WHAT THE EXERCISE ASKS = When you repeat the entries below, please keep them exact and leave out the pictures.

TASK INPUTS START

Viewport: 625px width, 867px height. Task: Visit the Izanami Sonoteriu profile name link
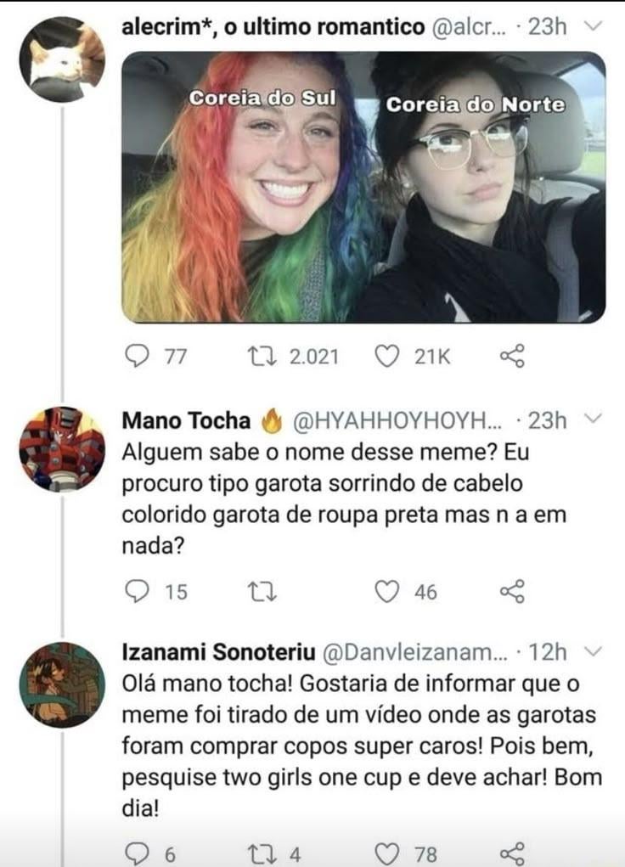click(x=218, y=652)
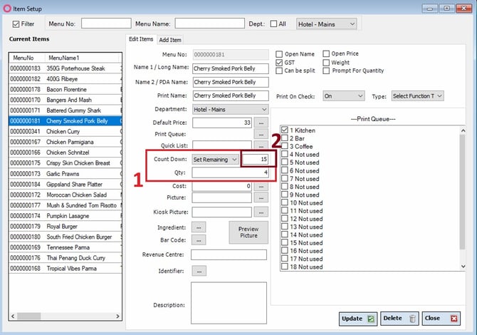Check the 2 Bar print queue

(285, 138)
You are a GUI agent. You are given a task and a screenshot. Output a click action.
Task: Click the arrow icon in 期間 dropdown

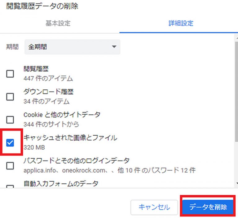[x=114, y=47]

TASK INPUTS END

SOLUTION =
Viewport: 625px width, 867px height. Task: Visit the Izanami Sonoteriu profile name link
click(x=218, y=652)
Check the 2 Bar print queue

(285, 138)
You are a GUI agent. You are given a task and a screenshot. Output a click action.
Task: Click the arrow icon in 期間 dropdown

[x=114, y=47]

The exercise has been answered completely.